CONTENU DES ENTRÉES
==============================

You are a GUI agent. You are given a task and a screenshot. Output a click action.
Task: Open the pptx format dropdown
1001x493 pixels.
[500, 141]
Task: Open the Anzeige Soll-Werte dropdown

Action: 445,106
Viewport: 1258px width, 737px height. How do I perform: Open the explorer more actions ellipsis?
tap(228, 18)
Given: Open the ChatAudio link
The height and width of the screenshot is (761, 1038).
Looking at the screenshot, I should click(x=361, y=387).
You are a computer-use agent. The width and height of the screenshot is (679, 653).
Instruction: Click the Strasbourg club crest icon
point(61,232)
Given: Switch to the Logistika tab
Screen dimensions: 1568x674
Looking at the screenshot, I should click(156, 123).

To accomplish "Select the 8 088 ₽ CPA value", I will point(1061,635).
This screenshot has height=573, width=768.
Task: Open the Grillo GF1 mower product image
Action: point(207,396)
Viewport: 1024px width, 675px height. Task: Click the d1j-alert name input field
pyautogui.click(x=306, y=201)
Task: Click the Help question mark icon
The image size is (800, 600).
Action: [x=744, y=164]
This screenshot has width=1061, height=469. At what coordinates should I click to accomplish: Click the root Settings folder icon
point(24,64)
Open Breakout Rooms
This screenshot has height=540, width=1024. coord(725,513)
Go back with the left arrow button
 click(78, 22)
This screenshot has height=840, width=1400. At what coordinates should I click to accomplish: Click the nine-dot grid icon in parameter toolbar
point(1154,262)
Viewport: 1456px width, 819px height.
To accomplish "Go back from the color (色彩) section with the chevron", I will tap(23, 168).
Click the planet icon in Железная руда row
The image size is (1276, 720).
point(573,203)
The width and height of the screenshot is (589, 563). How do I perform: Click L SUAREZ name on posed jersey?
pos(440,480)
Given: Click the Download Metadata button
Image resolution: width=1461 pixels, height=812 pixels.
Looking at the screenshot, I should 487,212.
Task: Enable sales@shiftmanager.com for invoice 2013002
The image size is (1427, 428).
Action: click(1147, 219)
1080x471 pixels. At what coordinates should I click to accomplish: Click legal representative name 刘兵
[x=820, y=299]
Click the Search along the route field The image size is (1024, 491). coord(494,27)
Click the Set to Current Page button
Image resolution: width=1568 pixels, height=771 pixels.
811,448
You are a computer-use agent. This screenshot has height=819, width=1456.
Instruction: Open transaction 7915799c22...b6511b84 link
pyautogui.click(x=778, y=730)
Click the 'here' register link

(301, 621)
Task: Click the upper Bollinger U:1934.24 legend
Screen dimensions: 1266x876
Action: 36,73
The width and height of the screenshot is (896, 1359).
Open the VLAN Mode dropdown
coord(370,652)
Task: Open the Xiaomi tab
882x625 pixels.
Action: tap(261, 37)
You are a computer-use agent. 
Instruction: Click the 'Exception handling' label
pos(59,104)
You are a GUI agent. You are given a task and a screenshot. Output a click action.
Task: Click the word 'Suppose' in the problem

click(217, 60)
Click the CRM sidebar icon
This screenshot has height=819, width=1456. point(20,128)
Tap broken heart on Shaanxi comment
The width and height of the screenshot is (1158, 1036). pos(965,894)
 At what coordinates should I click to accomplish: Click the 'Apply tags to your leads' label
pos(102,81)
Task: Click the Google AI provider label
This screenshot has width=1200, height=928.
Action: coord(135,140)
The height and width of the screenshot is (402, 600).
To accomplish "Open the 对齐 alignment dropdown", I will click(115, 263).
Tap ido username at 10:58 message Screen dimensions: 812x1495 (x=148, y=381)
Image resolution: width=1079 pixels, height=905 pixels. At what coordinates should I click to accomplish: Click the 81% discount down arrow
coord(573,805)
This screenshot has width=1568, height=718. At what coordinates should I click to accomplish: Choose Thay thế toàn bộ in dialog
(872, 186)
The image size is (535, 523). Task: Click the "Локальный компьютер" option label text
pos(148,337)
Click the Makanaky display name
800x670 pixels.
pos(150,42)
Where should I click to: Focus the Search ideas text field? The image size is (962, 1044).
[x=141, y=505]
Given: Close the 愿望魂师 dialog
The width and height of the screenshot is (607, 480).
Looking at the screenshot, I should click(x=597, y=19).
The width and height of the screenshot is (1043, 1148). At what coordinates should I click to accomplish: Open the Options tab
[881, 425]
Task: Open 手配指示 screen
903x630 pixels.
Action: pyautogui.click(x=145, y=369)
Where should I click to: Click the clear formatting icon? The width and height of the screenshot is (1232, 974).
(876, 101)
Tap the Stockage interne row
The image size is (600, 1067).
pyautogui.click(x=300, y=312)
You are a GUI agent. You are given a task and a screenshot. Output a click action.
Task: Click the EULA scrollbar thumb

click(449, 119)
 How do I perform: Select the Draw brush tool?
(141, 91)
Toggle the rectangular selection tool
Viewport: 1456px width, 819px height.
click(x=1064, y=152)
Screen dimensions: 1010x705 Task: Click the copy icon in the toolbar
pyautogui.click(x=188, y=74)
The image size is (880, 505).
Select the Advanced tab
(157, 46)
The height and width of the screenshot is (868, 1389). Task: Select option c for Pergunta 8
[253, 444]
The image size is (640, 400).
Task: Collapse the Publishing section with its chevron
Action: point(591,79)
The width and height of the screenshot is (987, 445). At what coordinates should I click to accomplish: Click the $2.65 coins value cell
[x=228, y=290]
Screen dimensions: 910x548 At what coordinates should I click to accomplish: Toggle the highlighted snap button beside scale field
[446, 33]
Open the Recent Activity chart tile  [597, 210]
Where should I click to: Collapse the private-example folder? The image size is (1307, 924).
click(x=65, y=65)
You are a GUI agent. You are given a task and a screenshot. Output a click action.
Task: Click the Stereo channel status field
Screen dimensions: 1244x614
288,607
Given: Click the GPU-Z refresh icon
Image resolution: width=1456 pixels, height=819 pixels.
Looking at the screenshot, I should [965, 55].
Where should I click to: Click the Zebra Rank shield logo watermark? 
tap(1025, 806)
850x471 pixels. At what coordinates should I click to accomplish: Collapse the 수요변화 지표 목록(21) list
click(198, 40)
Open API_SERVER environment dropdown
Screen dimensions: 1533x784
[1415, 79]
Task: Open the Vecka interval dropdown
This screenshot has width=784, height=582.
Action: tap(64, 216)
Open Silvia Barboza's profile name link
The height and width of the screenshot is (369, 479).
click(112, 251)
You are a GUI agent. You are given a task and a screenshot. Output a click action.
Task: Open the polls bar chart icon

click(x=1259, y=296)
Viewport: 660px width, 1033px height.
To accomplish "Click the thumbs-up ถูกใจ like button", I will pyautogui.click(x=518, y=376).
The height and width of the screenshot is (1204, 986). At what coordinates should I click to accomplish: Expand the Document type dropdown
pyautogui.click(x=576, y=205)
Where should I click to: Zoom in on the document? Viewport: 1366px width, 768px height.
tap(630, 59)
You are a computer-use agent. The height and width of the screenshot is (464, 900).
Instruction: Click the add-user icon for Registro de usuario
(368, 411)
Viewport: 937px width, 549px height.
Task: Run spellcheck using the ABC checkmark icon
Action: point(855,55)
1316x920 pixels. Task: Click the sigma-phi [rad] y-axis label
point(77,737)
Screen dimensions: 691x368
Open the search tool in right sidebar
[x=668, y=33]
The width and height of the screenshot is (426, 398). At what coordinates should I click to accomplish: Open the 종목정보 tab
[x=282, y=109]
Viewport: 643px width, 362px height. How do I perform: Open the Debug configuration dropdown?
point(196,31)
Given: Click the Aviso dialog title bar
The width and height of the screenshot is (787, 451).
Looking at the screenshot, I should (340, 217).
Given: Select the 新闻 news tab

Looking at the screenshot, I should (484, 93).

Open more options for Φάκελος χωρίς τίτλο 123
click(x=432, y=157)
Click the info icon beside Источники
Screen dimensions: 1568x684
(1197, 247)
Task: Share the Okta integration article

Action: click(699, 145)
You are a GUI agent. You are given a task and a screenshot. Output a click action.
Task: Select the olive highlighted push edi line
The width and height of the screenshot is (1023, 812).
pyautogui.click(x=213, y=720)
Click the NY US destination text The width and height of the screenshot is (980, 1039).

==============================

CONSIGNE DE L'EXERCICE
Recopiez à l'identique les lignes qui commencent au début des entrées et se terminent à la ligne contenant « Action: point(207,396) », celle-ci comprise.

CORRIGÉ
You are a GUI agent. You are given a task and a screenshot. Output a click action.
Task: Open the pptx format dropdown
1001x493 pixels.
[500, 141]
Task: Open the Anzeige Soll-Werte dropdown

Action: 445,106
Viewport: 1258px width, 737px height. How do I perform: Open the explorer more actions ellipsis?
tap(228, 18)
Given: Open the ChatAudio link
The height and width of the screenshot is (761, 1038).
Looking at the screenshot, I should click(x=361, y=387).
You are a computer-use agent. The width and height of the screenshot is (679, 653).
Instruction: Click the Strasbourg club crest icon
point(61,232)
Given: Switch to the Logistika tab
Screen dimensions: 1568x674
Looking at the screenshot, I should click(156, 123).

To accomplish "Select the 8 088 ₽ CPA value", I will point(1061,635).
This screenshot has height=573, width=768.
Task: Open the Grillo GF1 mower product image
Action: point(207,396)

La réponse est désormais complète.